BEGIN Data for the task

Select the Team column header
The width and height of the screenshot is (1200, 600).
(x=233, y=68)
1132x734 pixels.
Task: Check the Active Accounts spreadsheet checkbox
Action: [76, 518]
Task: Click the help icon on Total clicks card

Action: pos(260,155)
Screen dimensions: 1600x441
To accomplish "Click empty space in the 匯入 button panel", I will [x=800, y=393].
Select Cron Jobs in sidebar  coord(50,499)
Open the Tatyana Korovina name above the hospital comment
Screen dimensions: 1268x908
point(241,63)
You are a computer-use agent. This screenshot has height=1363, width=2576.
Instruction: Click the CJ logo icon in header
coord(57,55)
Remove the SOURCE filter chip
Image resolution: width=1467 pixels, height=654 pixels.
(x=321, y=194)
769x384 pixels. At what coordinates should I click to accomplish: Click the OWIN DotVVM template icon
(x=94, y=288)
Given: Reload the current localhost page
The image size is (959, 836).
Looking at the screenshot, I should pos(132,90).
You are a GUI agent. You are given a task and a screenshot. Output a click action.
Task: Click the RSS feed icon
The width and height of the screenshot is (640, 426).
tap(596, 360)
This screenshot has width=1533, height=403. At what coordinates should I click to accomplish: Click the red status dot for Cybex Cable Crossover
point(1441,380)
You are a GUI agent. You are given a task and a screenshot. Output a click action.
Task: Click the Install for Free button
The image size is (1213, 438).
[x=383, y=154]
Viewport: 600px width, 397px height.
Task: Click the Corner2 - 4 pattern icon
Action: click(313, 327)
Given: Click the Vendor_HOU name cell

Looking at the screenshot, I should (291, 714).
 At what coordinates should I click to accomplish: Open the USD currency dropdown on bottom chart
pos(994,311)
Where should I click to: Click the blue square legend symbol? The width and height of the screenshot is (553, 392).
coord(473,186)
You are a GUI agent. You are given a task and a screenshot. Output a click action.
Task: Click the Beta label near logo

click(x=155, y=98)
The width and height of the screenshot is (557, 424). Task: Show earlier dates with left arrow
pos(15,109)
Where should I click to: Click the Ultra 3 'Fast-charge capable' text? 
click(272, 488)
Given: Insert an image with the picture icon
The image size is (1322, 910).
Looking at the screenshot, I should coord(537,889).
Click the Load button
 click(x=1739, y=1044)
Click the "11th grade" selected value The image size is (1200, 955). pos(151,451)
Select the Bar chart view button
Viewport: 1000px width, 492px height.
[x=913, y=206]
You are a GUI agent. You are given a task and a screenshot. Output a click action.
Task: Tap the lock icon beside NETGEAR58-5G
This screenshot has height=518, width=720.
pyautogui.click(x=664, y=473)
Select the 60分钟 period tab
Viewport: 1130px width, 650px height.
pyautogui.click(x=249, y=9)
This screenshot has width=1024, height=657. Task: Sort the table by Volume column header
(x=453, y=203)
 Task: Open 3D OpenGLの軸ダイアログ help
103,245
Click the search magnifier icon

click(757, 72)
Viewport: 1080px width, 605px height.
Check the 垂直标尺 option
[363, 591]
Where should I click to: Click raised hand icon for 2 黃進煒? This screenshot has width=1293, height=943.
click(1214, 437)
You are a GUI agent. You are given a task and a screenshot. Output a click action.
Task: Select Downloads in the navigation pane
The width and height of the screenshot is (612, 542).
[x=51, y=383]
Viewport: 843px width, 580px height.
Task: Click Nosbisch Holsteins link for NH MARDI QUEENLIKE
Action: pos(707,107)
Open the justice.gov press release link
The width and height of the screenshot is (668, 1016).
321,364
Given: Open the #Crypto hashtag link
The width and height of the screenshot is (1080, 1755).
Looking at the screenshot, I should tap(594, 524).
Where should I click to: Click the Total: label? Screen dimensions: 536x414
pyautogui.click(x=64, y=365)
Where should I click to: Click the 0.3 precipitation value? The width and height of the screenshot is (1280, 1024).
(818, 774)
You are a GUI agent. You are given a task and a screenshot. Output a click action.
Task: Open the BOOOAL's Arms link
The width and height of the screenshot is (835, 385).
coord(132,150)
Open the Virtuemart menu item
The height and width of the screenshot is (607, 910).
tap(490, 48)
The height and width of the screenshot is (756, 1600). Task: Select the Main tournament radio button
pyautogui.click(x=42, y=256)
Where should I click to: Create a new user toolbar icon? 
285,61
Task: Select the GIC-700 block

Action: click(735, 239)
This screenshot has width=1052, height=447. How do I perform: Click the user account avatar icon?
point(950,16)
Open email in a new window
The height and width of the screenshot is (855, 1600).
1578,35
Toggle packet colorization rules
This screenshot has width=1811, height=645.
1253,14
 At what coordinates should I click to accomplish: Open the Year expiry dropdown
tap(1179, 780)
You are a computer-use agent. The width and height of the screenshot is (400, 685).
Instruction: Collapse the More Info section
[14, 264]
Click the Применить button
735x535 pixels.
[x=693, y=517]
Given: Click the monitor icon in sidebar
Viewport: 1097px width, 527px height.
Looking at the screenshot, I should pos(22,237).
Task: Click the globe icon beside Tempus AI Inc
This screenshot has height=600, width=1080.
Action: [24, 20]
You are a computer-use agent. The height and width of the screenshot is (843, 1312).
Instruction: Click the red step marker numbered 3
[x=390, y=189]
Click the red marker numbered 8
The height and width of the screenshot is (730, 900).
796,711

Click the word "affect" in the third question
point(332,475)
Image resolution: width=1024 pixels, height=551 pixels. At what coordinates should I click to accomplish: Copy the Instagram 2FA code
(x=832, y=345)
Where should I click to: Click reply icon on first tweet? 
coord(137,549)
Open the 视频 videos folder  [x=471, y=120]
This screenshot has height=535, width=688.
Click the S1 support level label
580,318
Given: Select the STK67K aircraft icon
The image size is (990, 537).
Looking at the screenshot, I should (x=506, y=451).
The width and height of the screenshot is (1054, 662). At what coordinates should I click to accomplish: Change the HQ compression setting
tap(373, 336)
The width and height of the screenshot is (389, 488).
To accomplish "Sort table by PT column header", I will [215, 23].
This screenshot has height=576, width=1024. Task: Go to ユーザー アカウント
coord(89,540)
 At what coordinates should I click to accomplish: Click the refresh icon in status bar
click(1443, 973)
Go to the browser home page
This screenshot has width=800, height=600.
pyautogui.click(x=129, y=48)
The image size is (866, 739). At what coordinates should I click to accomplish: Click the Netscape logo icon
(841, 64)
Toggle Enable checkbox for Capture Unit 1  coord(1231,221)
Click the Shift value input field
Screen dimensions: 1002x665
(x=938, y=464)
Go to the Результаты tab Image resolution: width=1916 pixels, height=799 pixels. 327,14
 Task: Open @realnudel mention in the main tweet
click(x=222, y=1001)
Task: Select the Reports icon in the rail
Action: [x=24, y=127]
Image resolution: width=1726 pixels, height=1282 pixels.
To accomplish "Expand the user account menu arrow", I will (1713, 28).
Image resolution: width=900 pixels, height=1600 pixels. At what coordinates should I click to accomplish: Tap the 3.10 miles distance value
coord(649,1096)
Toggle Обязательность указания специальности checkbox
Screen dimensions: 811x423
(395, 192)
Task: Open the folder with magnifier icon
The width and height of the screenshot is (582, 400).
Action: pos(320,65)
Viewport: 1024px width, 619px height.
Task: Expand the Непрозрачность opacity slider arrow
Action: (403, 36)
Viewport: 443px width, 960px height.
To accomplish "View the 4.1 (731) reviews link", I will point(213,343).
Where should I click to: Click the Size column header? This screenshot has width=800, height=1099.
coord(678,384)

END Data for the task

Your objective
Set down verbatim only the lines between the start of the data above and the line with "You are a computer-use agent. This", both boundaries included.

Exercise response
Select the Team column header
The width and height of the screenshot is (1200, 600).
(x=233, y=68)
1132x734 pixels.
Task: Check the Active Accounts spreadsheet checkbox
Action: [76, 518]
Task: Click the help icon on Total clicks card

Action: pos(260,155)
Screen dimensions: 1600x441
To accomplish "Click empty space in the 匯入 button panel", I will [x=800, y=393].
Select Cron Jobs in sidebar  coord(50,499)
Open the Tatyana Korovina name above the hospital comment
Screen dimensions: 1268x908
point(241,63)
You are a computer-use agent. This screenshot has height=1363, width=2576.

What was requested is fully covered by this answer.